[PROVIDED INFORMATION — start]

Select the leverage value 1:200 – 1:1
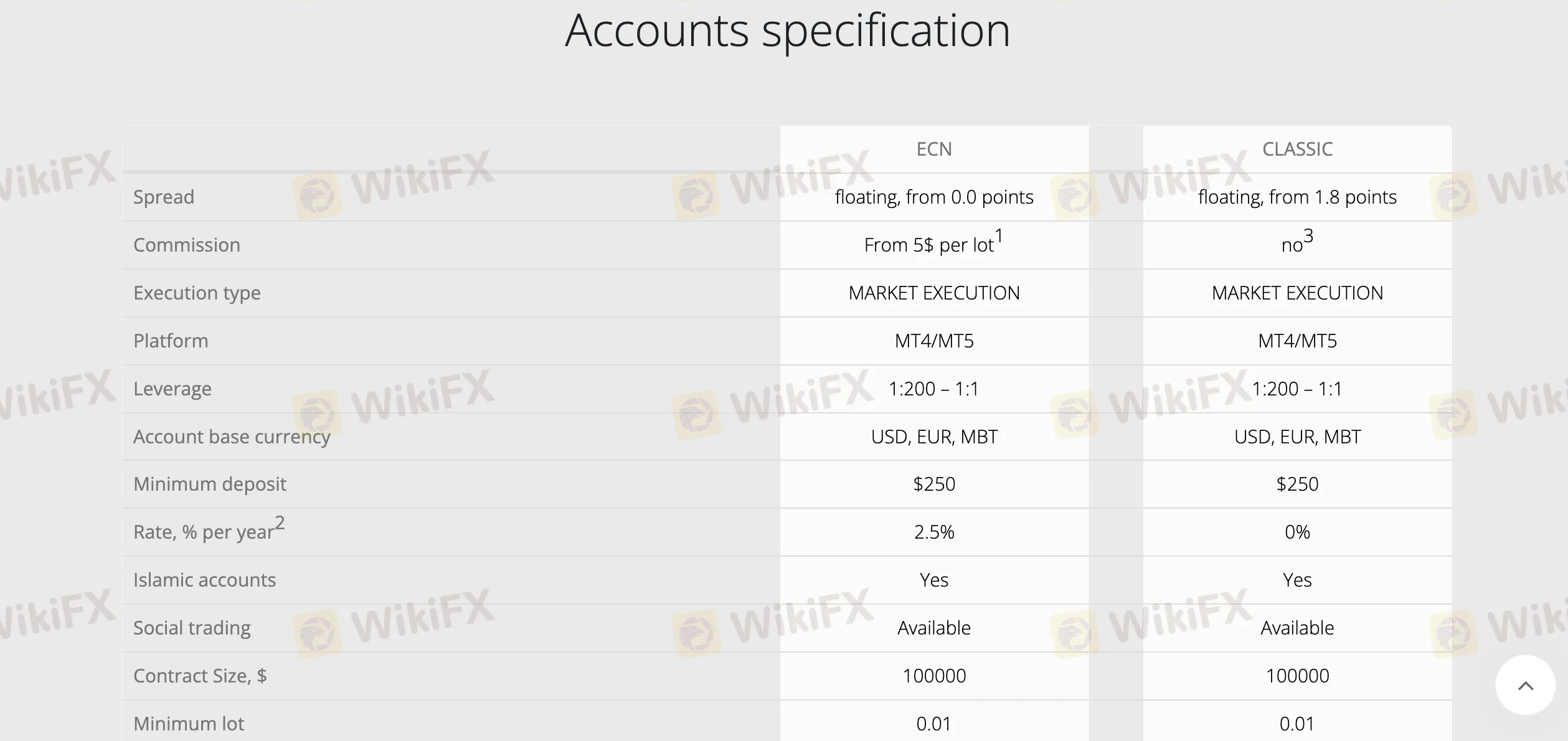 click(934, 388)

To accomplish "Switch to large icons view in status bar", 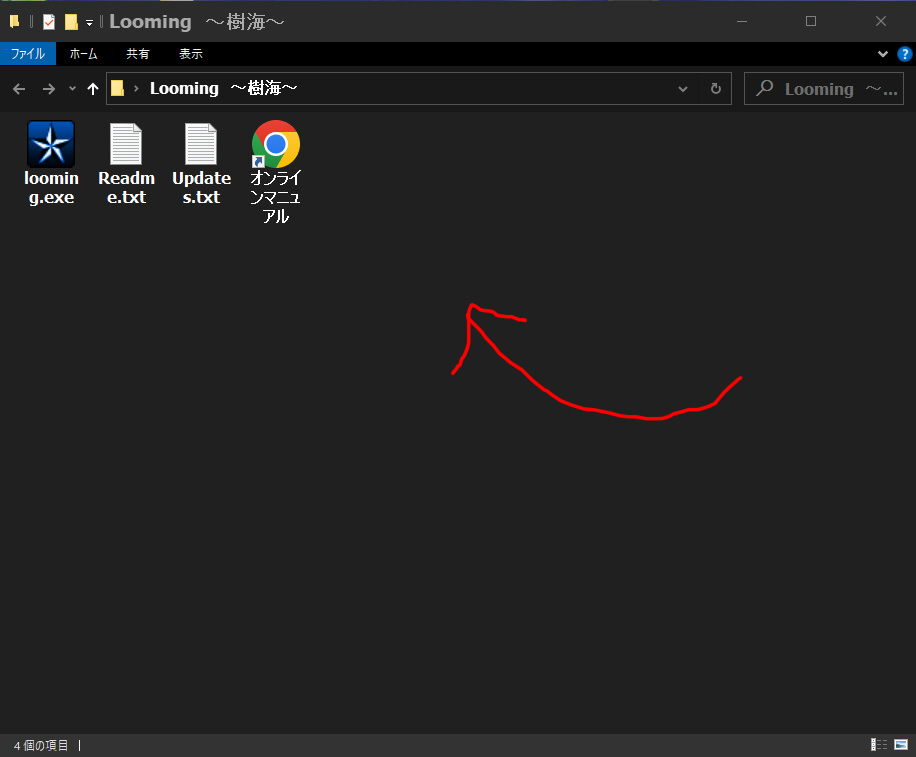I will [900, 745].
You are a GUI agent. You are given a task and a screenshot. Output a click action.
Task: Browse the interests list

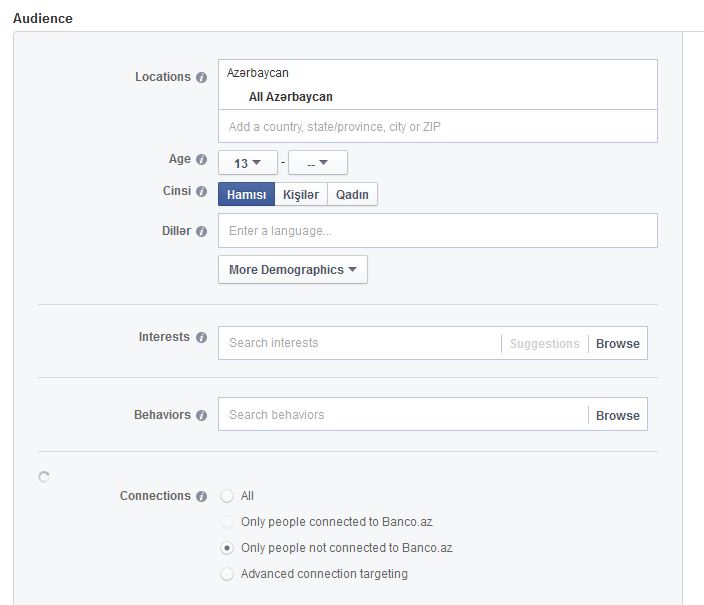(x=618, y=344)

[PROVIDED INFORMATION — finish]

WHAT YOU SHOULD DO >>
Set down nothing but the lines from the one containing "You are a GUI" to the final line above, both included, with every picture left out.

ANSWER SPACE >>
You are a GUI agent. You are given a task and a screenshot. Output a click action.
Task: Browse the interests list

(x=618, y=344)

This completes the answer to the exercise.